A mask may protect others, but likely not you
Saxinger said the evidence suggests that a mask can protect others when you are sick, but not likely the other way around.
“It can protect others from your droplets, so it’s a formalized version of covering your cough all the time,” Saxinger said.
She said this evidence means that masking orders make more sense in areas where an outbreak is developing and people live in close quarters.
“The idea is that people who are infected but not yet symptomatic enough to realize it would be wearing a mask to possibly reduce them transmitting infection to others.”
The best designs fit close to the face, with layers of fabric
Saxinger said while more research is needed, preliminary studies show wide variability in the capability of different types of cloth to filter aerial droplets that can carry the virus.
“The current rough guide, if you decide to use a mask, is to choose a material you can tolerate wearing that has at least a few different layers, because that improves the filtering,” she said.
“And it should fit closely against your face so you’re not breathing out the top and sides of the mask,” she added. “It should be close enough to your face that most of your airflow is actually going through the mask.”
Don’t touch your mask except to put it on and off
Saxinger said wearing a mask can actually increase your own risk of exposure because of the possibility of mishandling a contaminated mask.
“You should only handle it to remove it and only touch the sides and the back when you do,” she said. “After you remove it you need to dispose of it safely, so put it in a bag until you can put it in the laundry.
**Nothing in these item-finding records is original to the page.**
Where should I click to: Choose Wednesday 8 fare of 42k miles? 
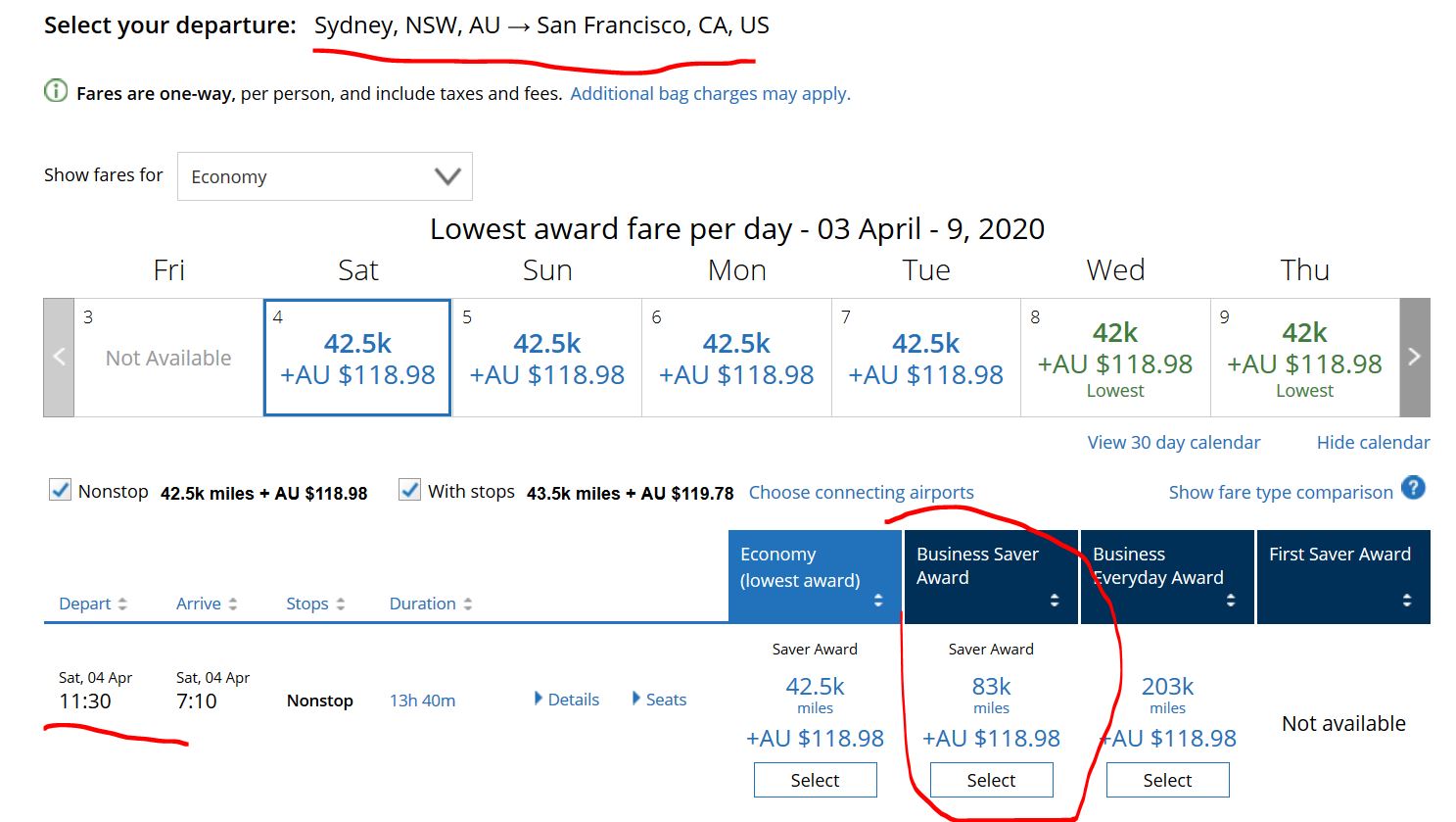coord(1114,359)
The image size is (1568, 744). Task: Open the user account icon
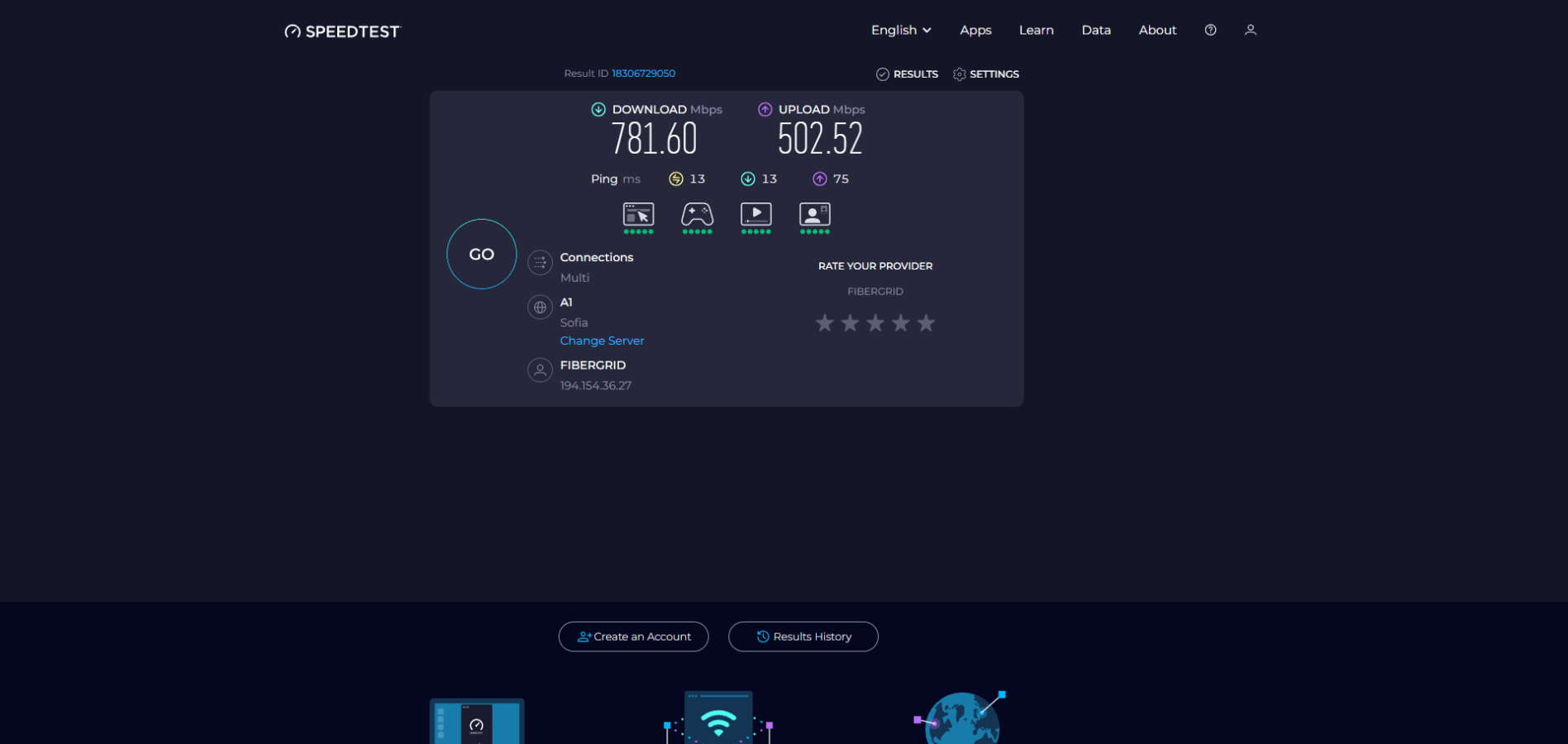pyautogui.click(x=1250, y=30)
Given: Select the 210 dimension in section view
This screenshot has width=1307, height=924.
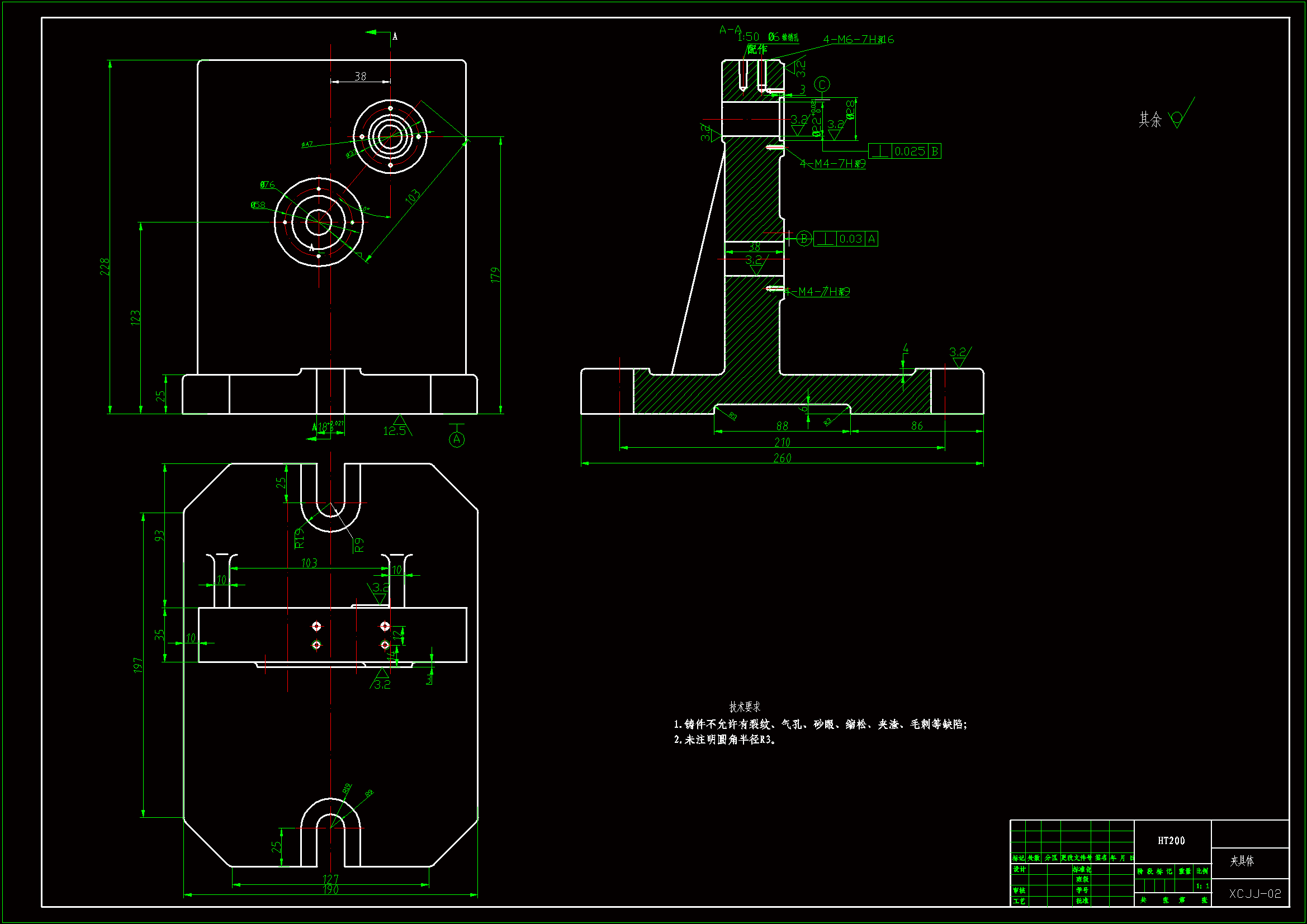Looking at the screenshot, I should coord(782,442).
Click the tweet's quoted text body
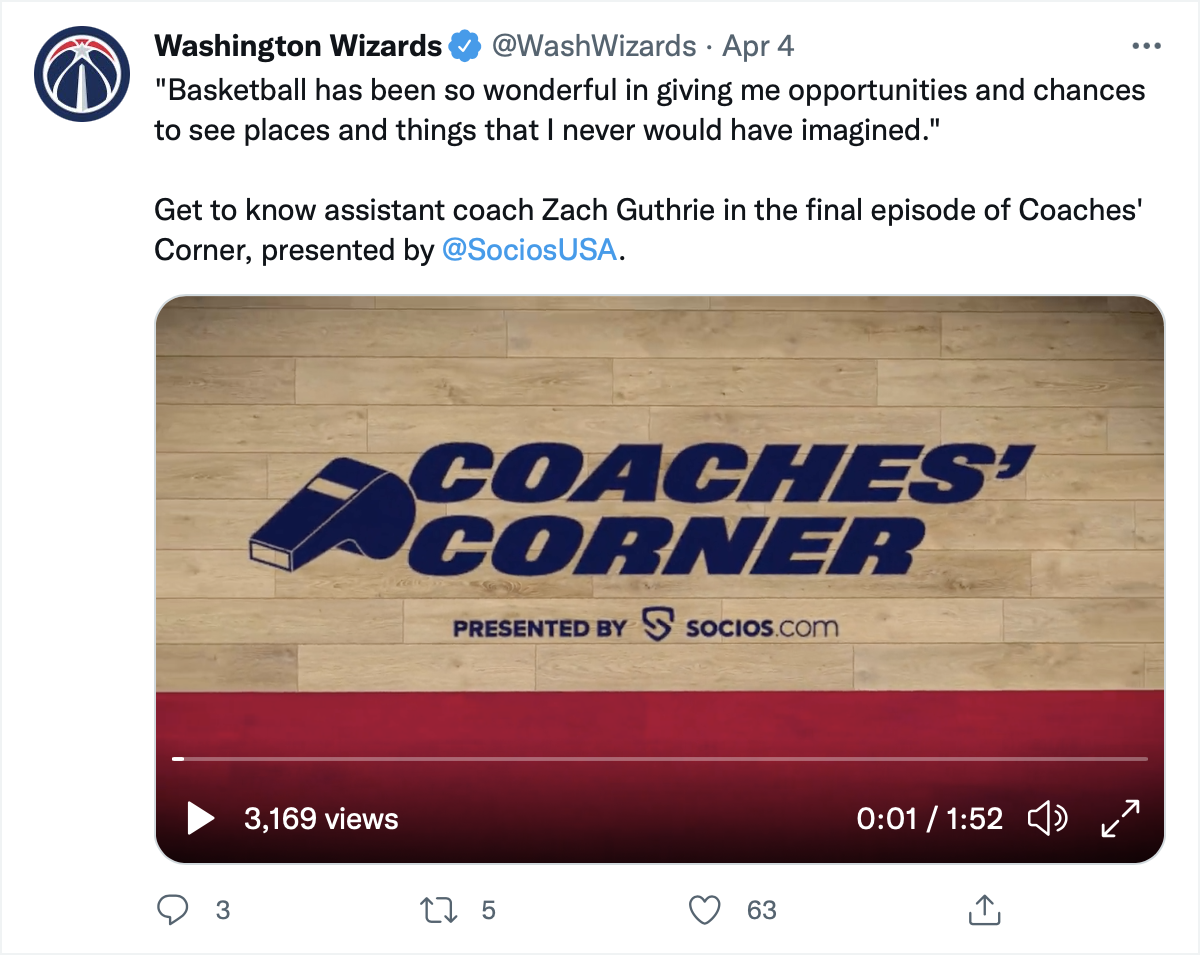This screenshot has height=955, width=1200. pos(650,110)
“Masks need to be washed daily.”
Saxinger advised washing your hands both before and after handling the mask.
We’ve got a lot more to learn when it comes to masks
Saxinger hopes more research will be done on the filtering qualities of different mask materials.
“For example, some weaves might be better at not releasing virus when touched again—like it really traps the virus in there and then it’s less risky to handle taking off,” she said. “That would be great.”
“Also, expect more information about mask design as this is an incredibly important topic of study right now.”
Saxinger said she supports the World Health Organization’s request of countries where masking is mandated to provide solid scientific evidence about the impact of masks in preventing the spread of contagion during the pandemic.
“They want researchers to look hard at how they can improve the level of evidence for masks,” she said. “I thought that was pretty telling.”
She said the evidence could guide public health officials on whether masks could be used more extensively as the economy returns to normal.
“Is there a possibility that mask use could aid us in a graduated return to activity in society?” she asked. “If this is a tool, I would love to have some better evidence that it works in a community setting as we negotiate the way back towards normalcy, whatever normal will be in the future.”
Social distancing and handwashing are still the best
In the meantime, Saxinger advises sticking with what we already know for sure.
“There is a risk that people who wear masks will feel perhaps too confident and behaviours may change,” she said.
“To be honest, masks are unlikely to be a substitute for maintaining distancing and handwashing—those are our really solid, proven, core measures right now.”